Abstract
Background
In the United States, an estimated 1 in 5 children under the age of 18, will experience or develop an ongoing serious mental health disorder. Despite this number only 20% of that population receives mental health treatment (National Institute of Mental Health, 2010, Office of the Surgeon General, 2001). Literature additionally theorizes that the utilization of emergency mental health care may be the result of a failing outpatient mental health system, and that the emergency department (ED) may serve as a fail-safe, and the primary entry point of children into the mental health system (Lynch, et al. 2015, Sills & Bland, 2002).

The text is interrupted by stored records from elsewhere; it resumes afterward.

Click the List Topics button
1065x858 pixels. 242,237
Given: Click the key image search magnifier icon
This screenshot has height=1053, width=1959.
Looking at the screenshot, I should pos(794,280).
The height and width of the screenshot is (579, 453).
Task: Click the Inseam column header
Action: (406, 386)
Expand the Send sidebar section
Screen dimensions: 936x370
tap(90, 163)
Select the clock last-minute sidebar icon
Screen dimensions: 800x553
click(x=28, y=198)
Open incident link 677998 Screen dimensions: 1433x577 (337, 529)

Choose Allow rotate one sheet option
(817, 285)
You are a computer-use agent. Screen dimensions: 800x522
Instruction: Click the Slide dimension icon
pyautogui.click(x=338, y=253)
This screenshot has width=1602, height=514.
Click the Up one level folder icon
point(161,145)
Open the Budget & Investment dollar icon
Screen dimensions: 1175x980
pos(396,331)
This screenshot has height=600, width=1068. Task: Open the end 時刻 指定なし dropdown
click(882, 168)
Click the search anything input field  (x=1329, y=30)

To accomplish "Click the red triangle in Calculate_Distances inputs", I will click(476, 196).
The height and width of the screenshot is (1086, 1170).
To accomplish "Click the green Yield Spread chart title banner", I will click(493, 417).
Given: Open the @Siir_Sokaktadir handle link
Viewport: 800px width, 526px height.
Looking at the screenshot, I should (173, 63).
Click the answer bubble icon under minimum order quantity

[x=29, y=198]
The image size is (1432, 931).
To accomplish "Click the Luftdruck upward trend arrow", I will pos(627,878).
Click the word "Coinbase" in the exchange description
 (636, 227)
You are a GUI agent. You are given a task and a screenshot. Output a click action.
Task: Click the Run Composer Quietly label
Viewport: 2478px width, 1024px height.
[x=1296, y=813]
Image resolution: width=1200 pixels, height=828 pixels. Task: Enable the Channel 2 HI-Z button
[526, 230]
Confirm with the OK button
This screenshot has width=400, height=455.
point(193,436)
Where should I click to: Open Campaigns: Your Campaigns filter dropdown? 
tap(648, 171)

The current literature fails to gain significant understanding of the role of these services and interventions, their perceived effectiveness by providers implementing them, strengths and barriers to emergency approaches, and the perceived impact on patients in the mental health system for youth (Brown, 2005, Brown & Schubert, 2010, Lee & Korczak, 2010). As a result, questions remain unanswered regarding the overall environment, process of emergency clinical interventions, their effectiveness and the future role of those interventions.
The objective of this pilot study was to understand the professional world of those working with this population. Through qualitative, in-depth interviews the research question asked, “What are the experiences of mental health service providers working in pediatric emergency mental health environments?”
Methods:
A qualitative, constructivist approach and grounded theoretical research methodology was used to describe, understand, and theorize the experiences of individuals working in systems providing services to children requiring emergency mental health interventions. The analysis of data provided the themes and ultimately the needed theoretical definitions and results desired to fully describe the data collected from 20 service providers selected through a snowball sampling procedure. The population of service providers interviewed, represented a diverse group of professions (i.e. nursing, social work, counseling, psychiatry). Data were transcribed, coded using an initial open coding approach followed by axial coding, and analyzed utilizing Atlas.ti data management software resulting in various themes. To increase the level of trustworthiness of the research, triangulation, member checking and peer review methods were utilized.
Results:
Themes developed from the data included ethical dilemmas related to the inability to provide patients with an obtainable continuity of care, ongoing emotional toll on clinicians, and an observed increase of the emergency department as a catch-all for pediatric mental health care. In summary, these themes coalesce to provide an understanding of emergency mental health services for children that informs direct practice, but also directly relates to the role of social workers in advocating for both policy-related changes as well as the re-examination of the role and capabilities of community mental health systems for children.
Conclusions and Implications:
The results of this pilot study suggest that the social work profession has multiple roles in both improving the implementation and continuity of care for children in emergency mental health settings, and in providing advocacy for children and the resulting policy interventions necessary.